John Gay (born Hans Göhler: 1909 in Karlsruhe, Germany – 1999 in Highgate, London) was a photographer.
Gay attended art college in his home town. In 1933 he left Germany, following Hitler's appointment as Chancellor, moving to England with his friend Walter Stern and Stern's family, including his mother, the photographer Martha Stern.
He settled in London, where he changed his name, and launched a photographic career, finding work as a self-employed commercial photographer, before serving with the Pioneer Corps from 1939 until the end of the Second World War.
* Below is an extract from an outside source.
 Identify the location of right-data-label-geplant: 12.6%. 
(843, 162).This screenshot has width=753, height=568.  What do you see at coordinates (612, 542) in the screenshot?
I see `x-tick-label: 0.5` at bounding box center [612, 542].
Following his marriage to Marie Arnheim in 1942, the couple settled in Highgate, London. Here he based his professional photographic practice which covered a varied range of subjects from animals for pet food companies, architecture and country scenes for Country Fair Magazine, to the portraits of literary personalities including Terence Rattigan, Dylan Thomas and Vita Sackville-West for the Strand Magazine.
In the summer of 1949 Gay captured a series of photographs of Blackpool holiday makers for Country Fair Magazine, many of which now typify the popular image of seaside holidays of the past.
Gay’s love of architecture, nature and the countryside are reflected in his work. His photographs are published in six books. It was his second book Prospect of Highgate & Hampstead (1967) that put Gay on the map as an architectural photographer. In 1972 he published London’s Historic Railway Stations with Sir John Betjeman but his most well known book is Highgate Cemetery, published in 1984, with Felix Barker. A subject close to his heart, John Gay was actively involved in the rejuvenation of Highgate cemetery following years of neglect after the Second World War.
After his death in 1999 over 40,000 of John Gay's photographs were left to English Heritage and are held in its public archive.